Pharmacists get out on the road

  • Pharmacy staff from a group of seven pharmacies in south-east Wales provided free health checks in local pubs, and found that 29 per cent of men displayed signs of high blood pressure. The Mayberry Pharmacy group teamed up with Wetherspoons pubs to offer the checks over a month-long project.
  • Staff from Church Street Pharmacy in Oswestry set up a marquee at the local Osfest music festival to raise public health awareness. They provided advice on diet, alcohol consumption, exercise and safe sex. The pharmacy team checked people’s blood pressure and tested their lung age using a spirometer. They handed out 1,700 condoms over the four-day event.
  • Staff from A Karim’s Chuckery pharmacy provided blood pressure checks, glucose monitoring, BMI calculation, carbon monoxide monitoring and health promotion advice from a stand at the annual festival in the Chuckery area of Walsall to reach more local people.

A success story

James Tibbs, pharmacist manager at AR Pharmacy, a Numark member in Totton, has been involved in a number of outreach events that he believes have significantly boosted his business.

He runs a stand at nearby Totton College as part of its health training events several times a year. The most recent event was about alcohol awareness, and one of the activities on his stand involved asking students and teachers to pour out what they thought was a unit of alcohol. He has also been involved in a peer mentoring scheme at the college. He trained six students in sexual health matters, gave them sponsored T-shirts, and other students are encouraged to go to them for advice. The scheme works because students feel more comfortable discussing such issues with their peers.

Often the best way to get health messages across to difficult-to-reach groups is to go out into the community and meet them on their own territory

The pharmacy has provided services to the local travelling community in the nearby New Forest.
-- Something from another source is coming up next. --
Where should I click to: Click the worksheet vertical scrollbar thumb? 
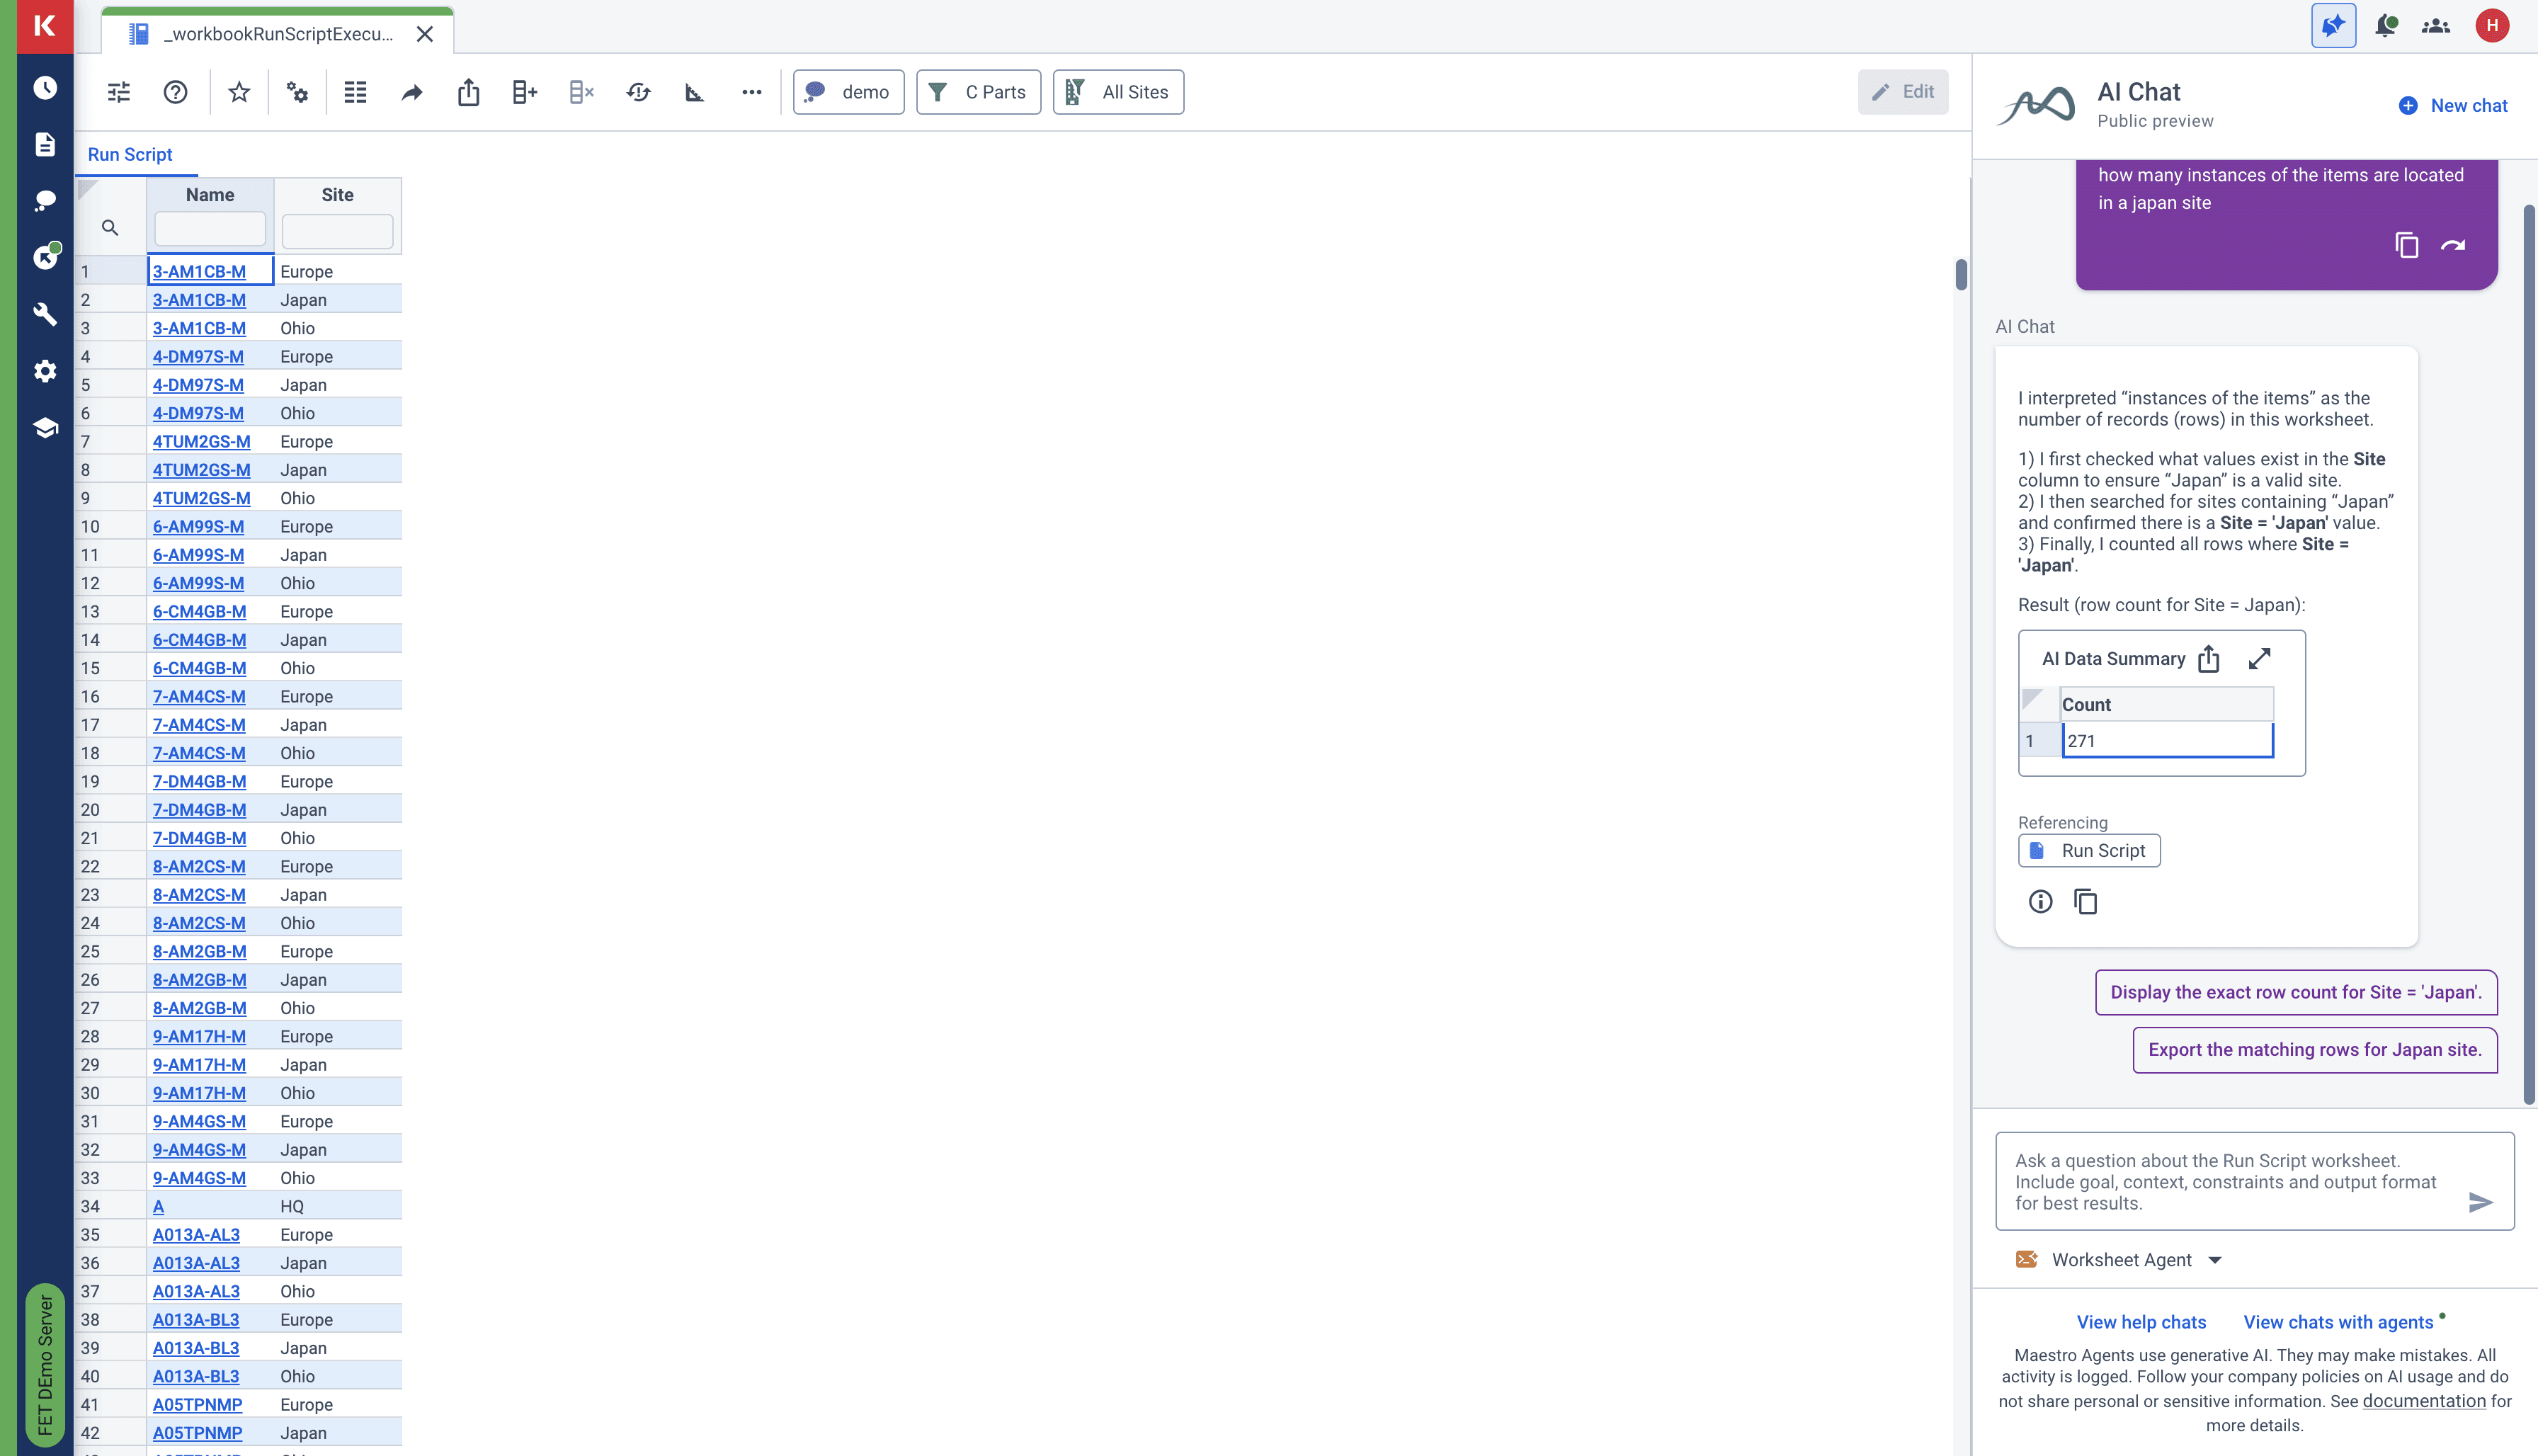[1960, 274]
In conjunction with a local charity, the Forest Bus, Mr Tibbs and his pharmacist wife and business partner have carried out blood pressure checks and discussed medicines use with the travellers. Funding from Hampshire County Council enabled him to carry out about 45 flu vaccinations in addition.

The flu vaccination funding was a rare success he says, with resources from both the CCG and local council usually proving difficult to access. ‘Getting these services is like getting blood out of a stone sometimes. But as long as you’re enthusiastic and have a good business case you’re in with a chance,’ he says.

Indemnity insurance covered the pharmacists to deliver the flu vaccinations, which were given at a community centre. The private PGD also allowed this, providing they had carried out a risk assessment first. But he points out that the PGD for NHS flu vaccinations does not allow off-site delivery.

His local LPC put Mr Tibbs onto a diabetes awareness day held in a nearby town hall. He ran a stand promoting pharmacy’s role, which was one of 15 stands run by various organisations.

Most of these outreach events have not been funded and run purely with the intention of raising awareness of AR Pharmacy services. They have proved highly successful, with prescription numbers up 10 per cent in the two years since the pharmacy has been running the services, alongside an increase in retail sales. ‘We’re making ourselves more visible – that’s the only thing that’s different.’ People are now coming from the town centre to visit the pharmacy, admitting that they had previously been unaware of its existence.

Tips for other pharmacists considering outreach services are straightforward: ‘perseverance – just get yourself known and chat to people. Don’t be scared off by consultants – at the end of the day we’re all professionals. And have faith in your abilities and go with it.’